D’abord, quel est le montant réel de cette infrastructure et ses commodités ? Ensuite, quelles sont les conditions du financement et les engagements du Sénégal ? Enfin, quel impact le montage de ce Cicd aura sur l’entreprenariat national ?
Nous avons en effet assisté à une cacophonie au sommet sur le coût réel du projet. Si au niveau du délégué général chargé de l’organisation, le montant est de 51 milliards, le délégué général au pôle urbain de Diamniadio avance le chiffre de 57 milliards comprenant l’échangeur, les aménagements, la voirie et les réseaux divers, la mini-centrale solaire, et les équipements du centre.
Des chiffres de 58 à 60 milliards sont également avancés pour le coût de réalisation du Cicd. Cette situation démontre des errements au plus haut niveau et soulève moult interrogations sur la participation réelle de l’Etat du Sénégal en dehors du prêt consenti auprès d’Eximbank (Export credit bank of Turkey). Pis encore, les explications fournies sur le montage de ce projet restent à parfaire. En effet, la plupart des autorités ont insisté sur la participation de l’Etat du Sénégal à hauteur de 19 milliards «seulement».
Quelle simplicité ! Le complément des 31 milliards fournis par Eximbank sont un prêt que nous rembourserons jusqu’au dernier centime en plus des intérêts associés. Et sur quelle période ?
Ayant financé la totalité de ce projet, il est à dénoncer la légèreté observée dans ce montage avec l’exigence de la Turquie de faire construire ce Cicd par une de ses entreprises nationales. Si les 31 milliards étaient un don de l’Etat turc au Sénégal, cette exigence serait moins humiliante.

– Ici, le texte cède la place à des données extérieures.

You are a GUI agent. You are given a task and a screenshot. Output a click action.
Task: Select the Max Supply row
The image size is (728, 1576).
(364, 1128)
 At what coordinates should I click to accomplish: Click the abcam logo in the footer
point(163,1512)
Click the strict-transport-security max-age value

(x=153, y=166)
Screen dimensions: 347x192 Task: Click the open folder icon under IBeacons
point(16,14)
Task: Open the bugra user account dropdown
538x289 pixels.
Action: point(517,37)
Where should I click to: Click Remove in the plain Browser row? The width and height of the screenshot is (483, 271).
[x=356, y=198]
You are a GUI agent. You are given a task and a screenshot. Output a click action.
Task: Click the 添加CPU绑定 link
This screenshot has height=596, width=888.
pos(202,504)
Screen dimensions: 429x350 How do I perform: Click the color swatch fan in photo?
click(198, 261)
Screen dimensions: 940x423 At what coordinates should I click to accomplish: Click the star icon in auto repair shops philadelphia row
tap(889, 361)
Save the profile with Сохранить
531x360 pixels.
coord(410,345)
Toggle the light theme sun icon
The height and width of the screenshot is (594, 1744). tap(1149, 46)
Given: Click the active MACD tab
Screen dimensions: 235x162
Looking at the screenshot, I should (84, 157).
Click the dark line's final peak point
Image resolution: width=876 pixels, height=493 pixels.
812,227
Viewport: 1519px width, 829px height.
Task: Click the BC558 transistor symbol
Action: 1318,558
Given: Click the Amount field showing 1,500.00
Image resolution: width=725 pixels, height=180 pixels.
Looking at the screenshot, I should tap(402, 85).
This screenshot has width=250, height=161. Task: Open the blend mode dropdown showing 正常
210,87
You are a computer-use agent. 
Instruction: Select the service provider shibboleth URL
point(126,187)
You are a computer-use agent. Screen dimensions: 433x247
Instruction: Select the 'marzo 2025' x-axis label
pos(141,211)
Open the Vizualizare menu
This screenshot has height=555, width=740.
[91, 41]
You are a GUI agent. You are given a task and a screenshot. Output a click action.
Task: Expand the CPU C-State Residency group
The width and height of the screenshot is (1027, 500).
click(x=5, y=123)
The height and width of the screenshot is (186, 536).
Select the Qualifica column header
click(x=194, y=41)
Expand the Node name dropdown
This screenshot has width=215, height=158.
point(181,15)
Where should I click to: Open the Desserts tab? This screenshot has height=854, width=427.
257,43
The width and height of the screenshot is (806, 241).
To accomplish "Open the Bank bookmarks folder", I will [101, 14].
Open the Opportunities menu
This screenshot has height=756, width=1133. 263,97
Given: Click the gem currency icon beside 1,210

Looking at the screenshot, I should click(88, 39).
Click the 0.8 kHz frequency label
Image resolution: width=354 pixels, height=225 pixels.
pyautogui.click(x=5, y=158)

Si cet exemple est multiplié dans le cadre du Pse, l’émergence qui sera enregistrée sera au profit d’entreprises extérieures qui seront de redoutables concurrentes à nos entreprises nationales dont l’expertise n’est plus à démontrer.
En effet, quelle chance pourront avoir nos entreprises dans le cadre d’un appel d’offres international de la sous-région ou même en Afrique, si aucune d’elles n’a jamais réalisé une autoroute, une salle de spectacle ou un Centre de conférence ?
Ces entreprises pourront-elles se prévaloir d’un quelconque savoir- faire reconnu dans d’autres pays, quand on ne leur fait même pas confiance dans leur propre pays ?
La réflexion doit être plus profonde dans le cadre des orientations nationales que nos autorités prennent. Il ne s’agit pas seulement de réaliser des infrastructures pour un bilan à mi-parcours, mais surtout d’asseoir les bases d’un entreprenariat local solide capable de prendre en charge les défis majeurs de notre développement futur.
Nous osons espérer que le besoin de «faire un bilan» ne l’emportera pas sur le besoin de la mise en place d’une économie solide. Et une économie solide ne peut pas reposer seulement sur le savoir-faire d’entreprises étrangères, mais sur une expertise locale capable de relever tous les défis.